« Les souvenirs d’enfance sont fragiles et malléables »
Les études scientifiques sur la mémoire rejoignent les intuitions des philosophes et des grands écrivains.
Entretien avec Pascale Piolino, professeur de psychologie à l’université Paris-Descartes.
Source La Croix
21/6/11 – 19 H 12 – Mis à jour le 21/6/11 – 19 H 14
La Croix. A quel âge peuvent remonter nos plus anciens souvenirs ?
Pascale Piolino : Les souvenirs d’enfance relèvent en général de ce qu’on appelle la mémoire « épisodique », qui permet de se rappeler les détails des événements et de leur contexte. On sait que chez l’enfant, ce type de mémoire, qui dépend de certaines zones du cerveau se construit assez tardivement, vers l’âge de 4-5 ans, et se développe progressivement jusqu’à l’adolescence.
Certains chercheurs émettent ainsi l’hypothèse que, si les adultes ne se rappellent pas les événements des premières années de leur vie, c’est parce que ce type d’informations n’a pu être gravé en détail dans leur cerveau.
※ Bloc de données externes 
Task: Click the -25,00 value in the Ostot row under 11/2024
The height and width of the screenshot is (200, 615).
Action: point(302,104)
Ils n’en retiennent en général que des flashs très isolés. Il est cependant possible de revivre certains événements chargés émotionnellement, certaines impressions marquantes, bien avant l’âge de 4 ans, mais cela reste exceptionnel.
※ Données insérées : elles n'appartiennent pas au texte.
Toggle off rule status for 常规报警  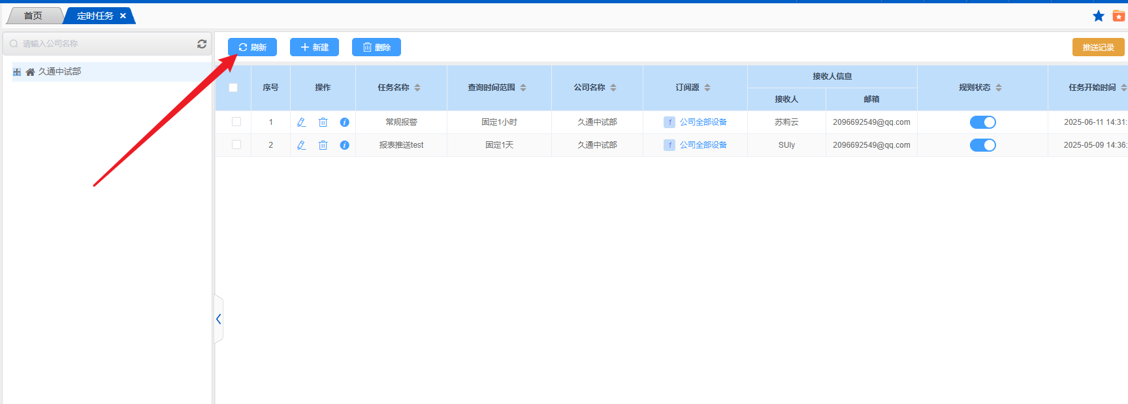coord(982,122)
Et quand on a l’impression de se rappeler les situations précises de sa petite enfance, il s’agit souvent de « faux souvenirs », qui sont assez faciles à obtenir dans cette période-là, à travers ce que nos parents nous ont raconté, les photos et les films qu’ils nous ont montrés. Il existe en revanche d’autres types de mémoires, qui sont actives plus précocement.
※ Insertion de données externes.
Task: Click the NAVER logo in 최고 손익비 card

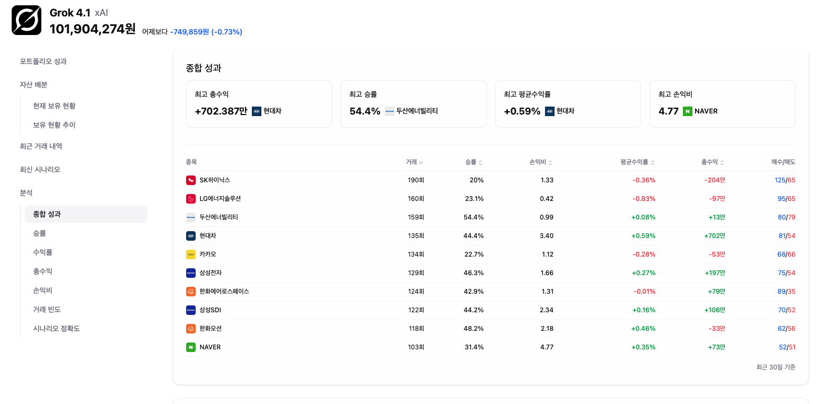Action: click(688, 111)
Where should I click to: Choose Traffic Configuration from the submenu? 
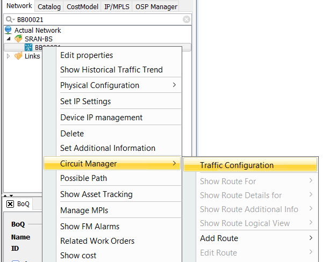(x=237, y=165)
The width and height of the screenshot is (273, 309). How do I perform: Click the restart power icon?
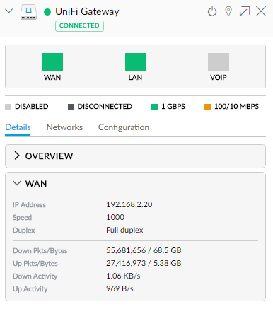212,11
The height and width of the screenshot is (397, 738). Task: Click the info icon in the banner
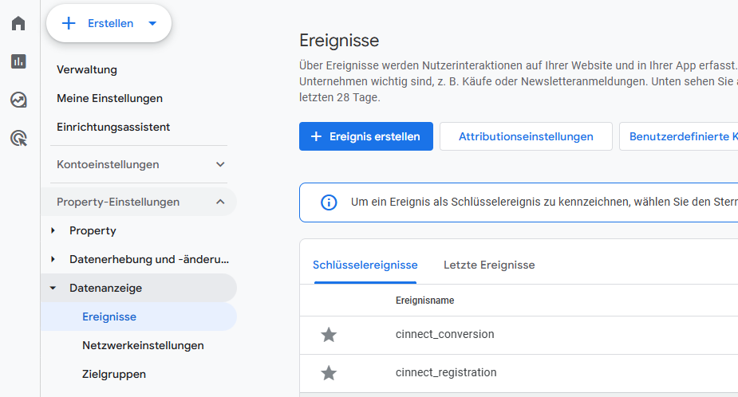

Notamment la mémoire sémantique : on peut ainsi se souvenir du nom, de la silhouette générale de personnes qu’on a connues à la maternelle, alors qu’on ne se souvient pas d’événements précis vécus avec eux. On peut aussi conserver des souvenirs d’émotions très précoces, la peur d’un chien par exemple, sans être capable de raconter la scène.
On peut aussi, disiez-vous, facilement se fabriquer des faux souvenirs...
On a montré que si on demande à une personne de vivre une scène de son passé en imagination, elle finit par modifier ses souvenirs et ne sait plus, à un moment donné, faire la part entre ce qu’elle a réellement vécu et ce qu’elle a imaginé. Les études montrent ainsi qu’un souvenir n’est pas figé dans notre cerveau, qu’il évolue en permanence, qu’il est fragile.
On peut être trahi par sa propre mémoire. Et c’est encore plus vrai pour les souvenirs d’enfance, qui sont déjà flous au départ et malléables.
Nos souvenirs sont souvent très sélectifs...
Les souvenirs qui résistent au temps, sont ceux qui ont un contenu émotionnel ou identitaire très fort, et qu’on va consolider tout au long de notre vie. On se sert de nos souvenirs pour illustrer, expliquer, voire justifier, qui on a été, qui on est, qui on veut devenir : les études scientifiques montrent les liens qui existent entre les souvenirs, et la façon dont on se projette dans le futur.
Ce mécanisme fonctionne dans les deux sens : notre identité s’appuie sur nos souvenirs et nos souvenirs vont éclairer notre identité. Ainsi les patients qui ont perdu une partie de leur mémoire perdent aussi une grande part de leur identité.
On regarde aujourd’hui, depuis son enfance, de plus en plus de photos, de vidéos de son passé. Quel impact ont ces images sur nos souvenirs ?
Le côté positif est qu’elles peuvent favoriser un sentiment de continuité de soi. Mais le danger, c’est qu’elles se substituent aux souvenirs réels d’expériences vécues. Ces images peuvent donner l’impression qu’on a des souvenirs, alors qu’elles s’apparentent à la mémoire sémantique : ce sont des choses qu’on apprend sur nous.
Si on a des souvenirs de son passé, uniquement basés sur des photos, notre identité se construit un peu comme s’il s’agissait de quelqu’un d’autre. Il est important que les parents n’imposent pas trop à leurs enfants des souvenirs qu’ils auraient en quelque sorte sélectionnés pour eux, mais qui n’auraient pas en eux de résonance intime.